Speeding up the experiments
Because it is often necessary to run a model multiple times and average the results for data comparison, running the model quickly can be important. One thing that can greatly improve the time it takes to run the model (i.e. the real time that passes not the simulated time which the model experiences) is to have it interact with a virtual window instead of

displaying a real window on the computer. The virtual windows are an abstraction of a window interface that is internal to ACT-R, and from the model’s perspective there is no difference between a virtual window and a real window which is generated by the AGI commands. Another significant factor with respect to how long it takes is whether or not the model is being run in real time mode. In real time mode the model’s actions are synchronized with the actual passing of time, but when it is not in real time mode it uses its own simulated clock which can run much faster than real time. Typically, when the model is running with a real window it is also running in real time so that one can actually watch it performing the task.

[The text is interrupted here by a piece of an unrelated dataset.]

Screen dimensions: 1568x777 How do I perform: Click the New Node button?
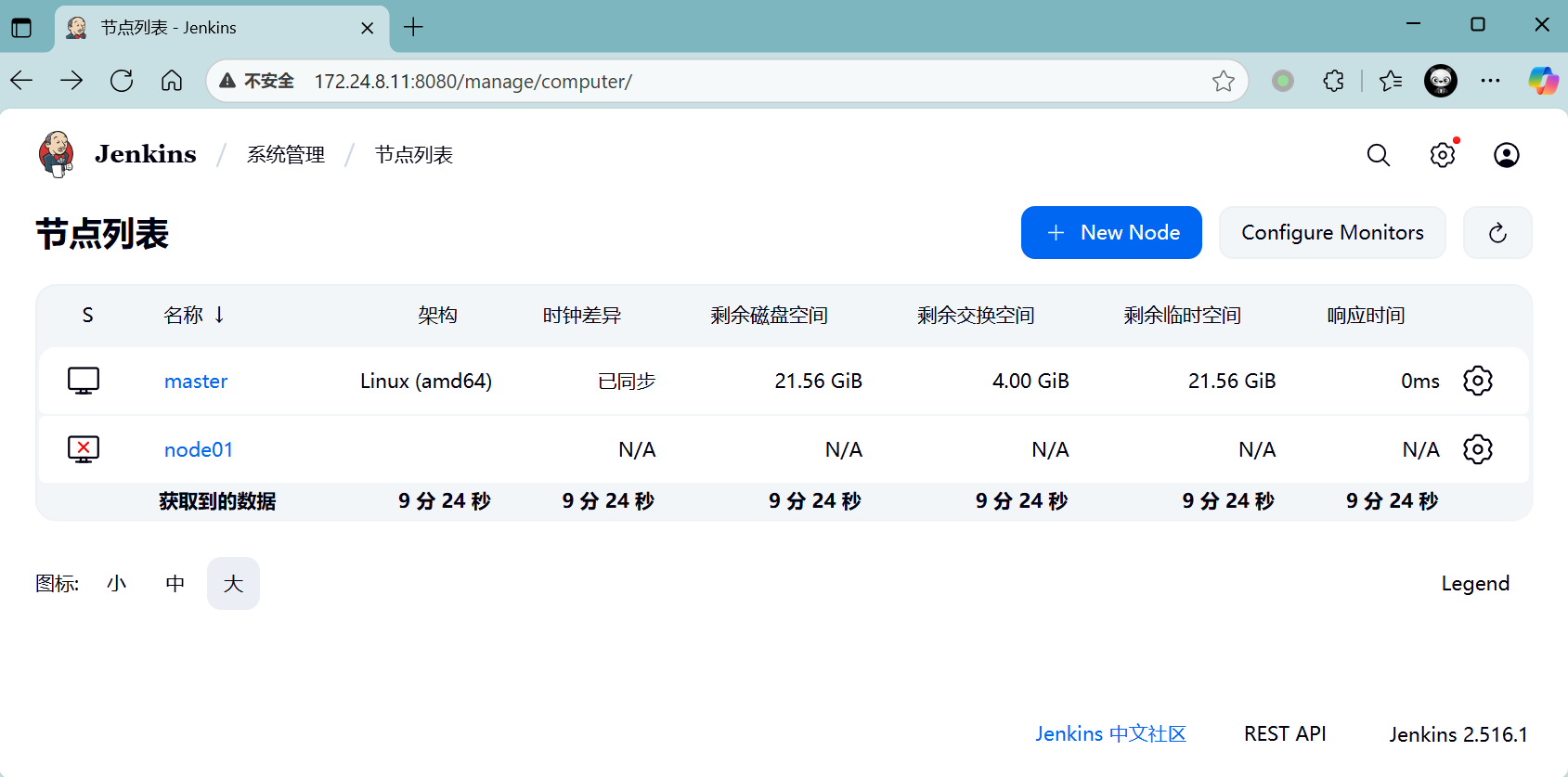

Since it is usually very helpful to use a real window when creating a model for a task and debugging any problems which occur when running it all of the AGI tools for building and manipulating windows work exactly the same for real windows and virtual windows. All that is necessary to switch between them is one parameter when the window is opened. Thus, you can build the experiment and debug the model using a real window that you can see, and then with one change make the window virtual and run the model more quickly for data collection.
The experiment code as provided for both of the tasks in this unit uses a real window and the model is run in real time mode so that you can watch it interact with that window.

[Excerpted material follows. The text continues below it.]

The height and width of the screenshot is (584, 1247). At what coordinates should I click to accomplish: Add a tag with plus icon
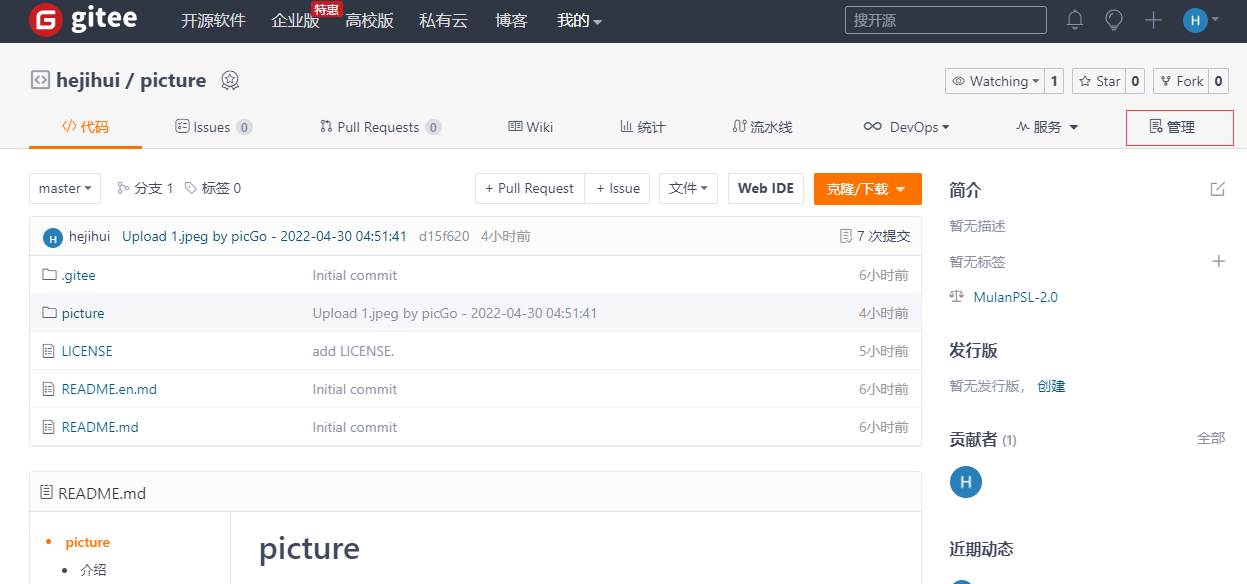[x=1218, y=261]
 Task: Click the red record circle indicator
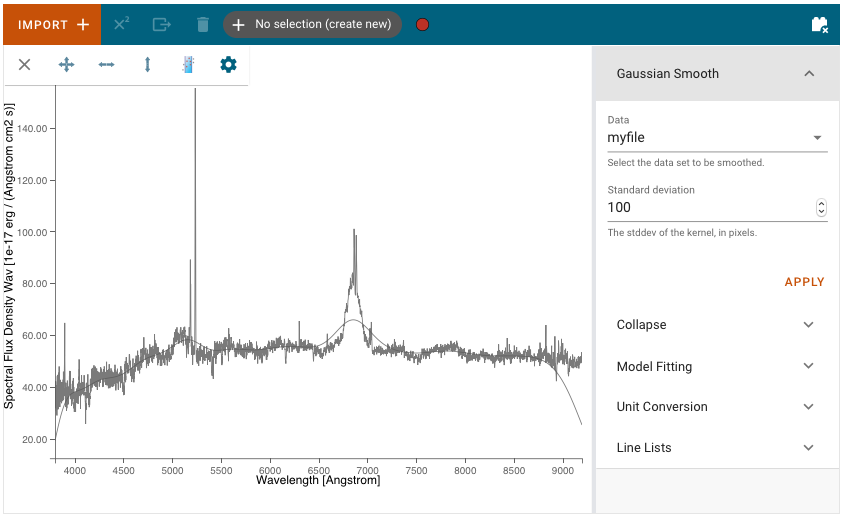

To change the windows in those tasks to virtual windows requires changing the call to open the window to specify the visible parameter as not true (nil in Lisp and False in Python).
Here is the initial code from the sperling tasks:
Lisp
(let* (…
(window (open-exp-window “Sperling Experiment” :visible t))
Python
window = actr.open_exp_window(“Sperling Experiment”, visible=True)
Here is what would need to be changed to make those virtual windows instead:
Lisp
(let* (…
(window (open-exp-window “Sperling Experiment” :visible nil))
Python
window = actr.open_exp_window(“Sperling Experiment”, visible=False) A similar change could be made in the subitize experiment.

To change the code to run the models in simulated time requires not specifying the second parameter as true in the call to run.
Here is the call that currently exists in both experiments:
Lisp
(run 30 t)
Python
actr.run(30,True)
Removing that second parameter will run the models in simulated time:
Lisp
(run 30)
Python
actr.run(30)
Something else which can improve the time which it takes to run a task is to turn off any output which it generates. As was mentioned in the unit you can turn the model trace off by setting the :v parameter to nil. If there is any other output in the experiment code as the task is running you will also want to disable that.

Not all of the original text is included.